There is ALWAYS hope, Tao! It may not feel like it but there's a spark in you yet! Otherwise, you wouldn't have posted or come on the site.
If your social development is arrested, then find something to do with children. Anything from volunteering to an actual paying job. Let the children lead you. Learn from them. Play children's games. When my therapist was teaching me feelings, she sent me to a child psychologist! Yes, a Child Psychologist and this girl gave me a sand box to play with and a box full of toys like houses, trees, cars, swing sets, etc., and with little people; women, men, kids and guess what I found?? A Tasmanian Devil! That's what I chose to be as Me! I played like a little boy plays with cars and acted out some feelings that were strange to me then I was asked to identify them. The play was just as theraputic as the identifying of emotions.
You have a chance to recapture your childhood and grow from it... or "grow up" socially. I still become a child when my grandkids are around. I totally forget that I'm 60 yrs old when I'm around them and for the first time in my life, I can play dolls with my granddaughter and cars with the boys. My logical mind comes into play when I see things getting out of hand or they try to do something dangerous. Heck! I'm still learning to be a child! My kids were and still are at times, more like playmates than offspring!

## Listed records
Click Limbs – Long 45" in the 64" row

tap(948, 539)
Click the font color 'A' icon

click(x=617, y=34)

---

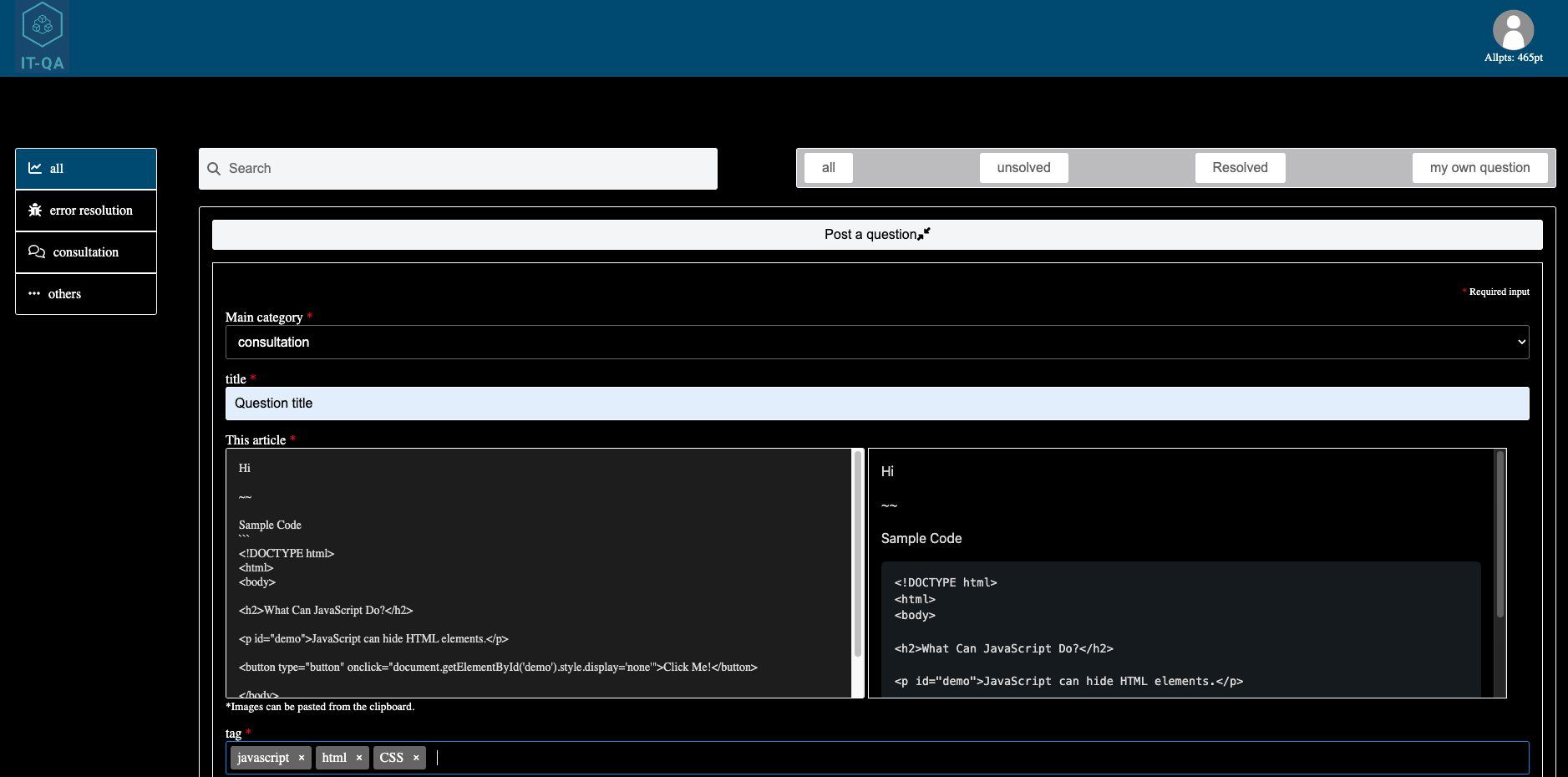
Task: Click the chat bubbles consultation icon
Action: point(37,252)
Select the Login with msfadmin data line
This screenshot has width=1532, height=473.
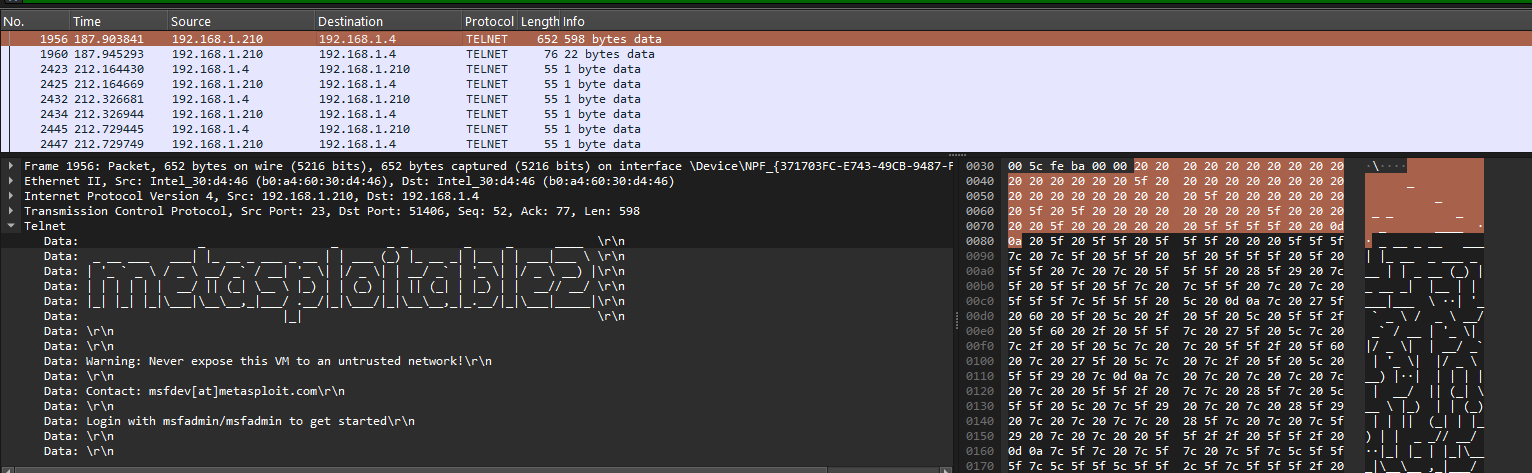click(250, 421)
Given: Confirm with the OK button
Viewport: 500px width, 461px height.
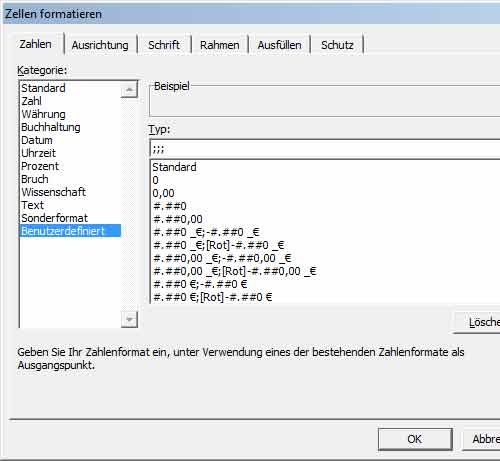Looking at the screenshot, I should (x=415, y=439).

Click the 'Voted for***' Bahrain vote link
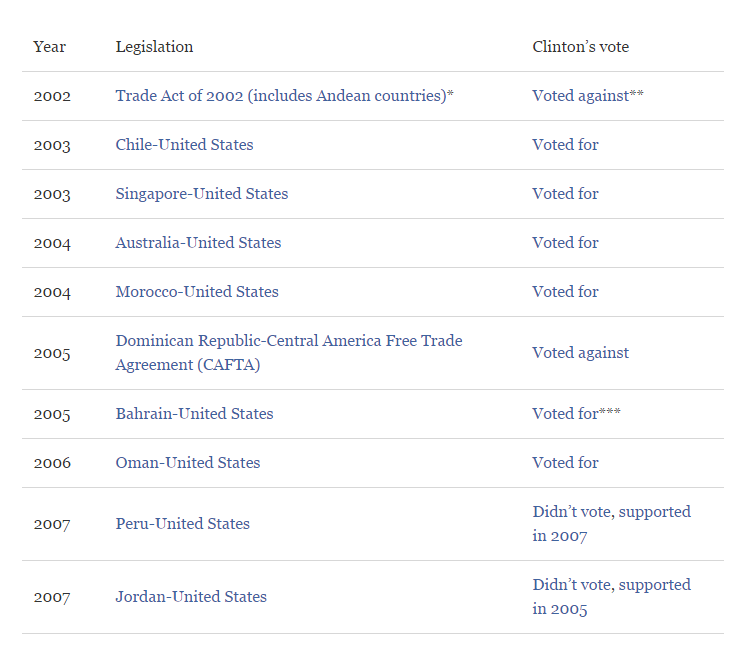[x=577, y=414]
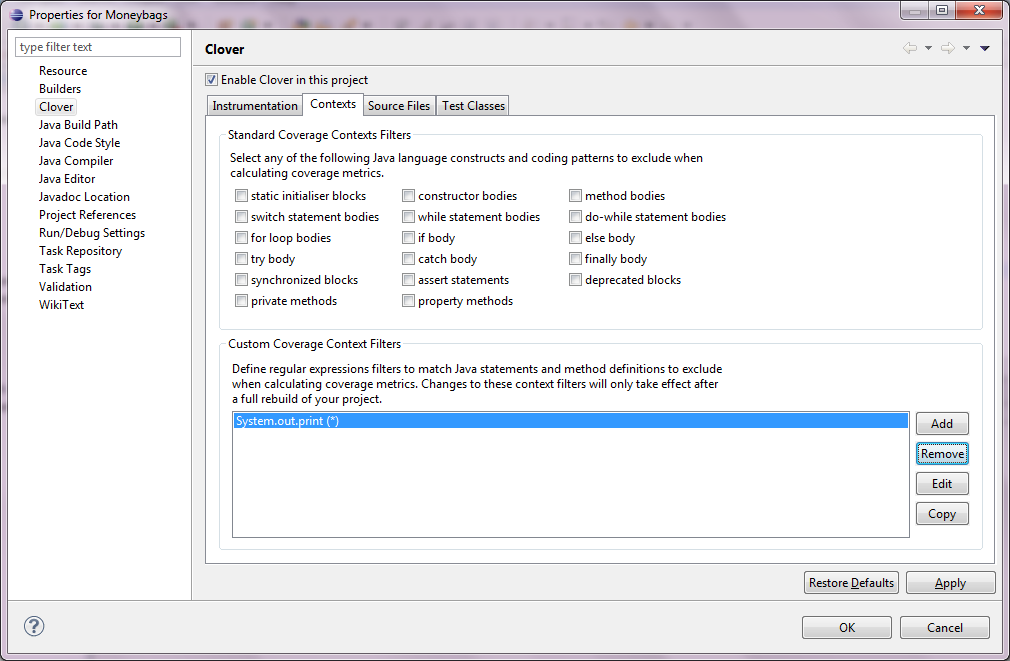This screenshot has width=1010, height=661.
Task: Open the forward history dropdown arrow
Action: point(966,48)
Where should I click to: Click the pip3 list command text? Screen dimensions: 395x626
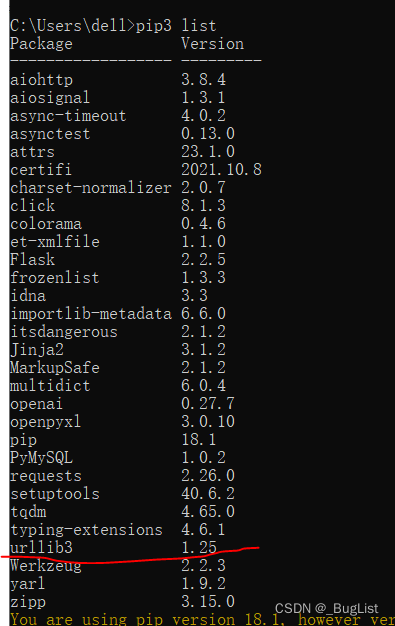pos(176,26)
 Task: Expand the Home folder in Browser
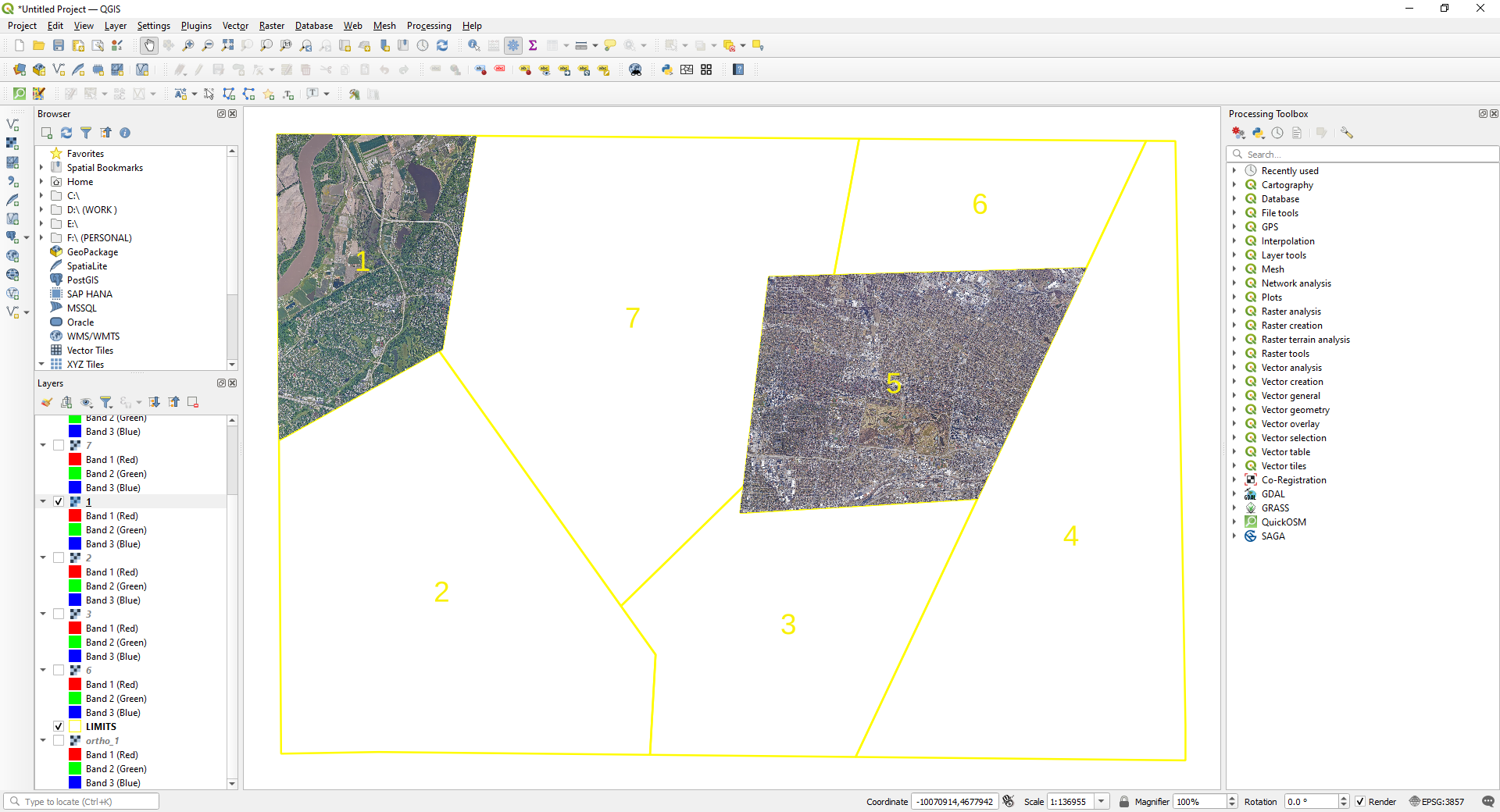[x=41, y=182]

## Check your understanding
**A.** Repeat the post's text between "There is ALWAYS" and "identifying of emotions.", inclusive.
**B.** Condense the post's paragraph beginning "You have a chance to recapture your childhood" into a short bulleted list that keeps its main facts.

## Results for the exercise
**A.**
There is ALWAYS hope, Tao! It may not feel like it but there's a spark in you yet! Otherwise, you wouldn't have posted or come on the site.
If your social development is arrested, then find something to do with children. Anything from volunteering to an actual paying job. Let the children lead you. Learn from them. Play children's games. When my therapist was teaching me feelings, she sent me to a child psychologist! Yes, a Child Psychologist and this girl gave me a sand box to play with and a box full of toys like houses, trees, cars, swing sets, etc., and with little people; women, men, kids and guess what I found?? A Tasmanian Devil! That's what I chose to be as Me! I played like a little boy plays with cars and acted out some feelings that were strange to me then I was asked to identify them. The play was just as theraputic as the identifying of emotions.

**B.**
- You have a chance to recapture your childhood and grow from it, or "grow up" socially.
- The writer still becomes a child around the grandkids and forgets being 60.
- For the first time in the writer's life, the writer can play dolls with the granddaughter and cars with the boys.
- The writer's logical mind steps in when things get out of hand or the grandkids try something dangerous.
- The writer is still learning to be a child.
- The writer's kids were, and at times still are, more like playmates than offspring.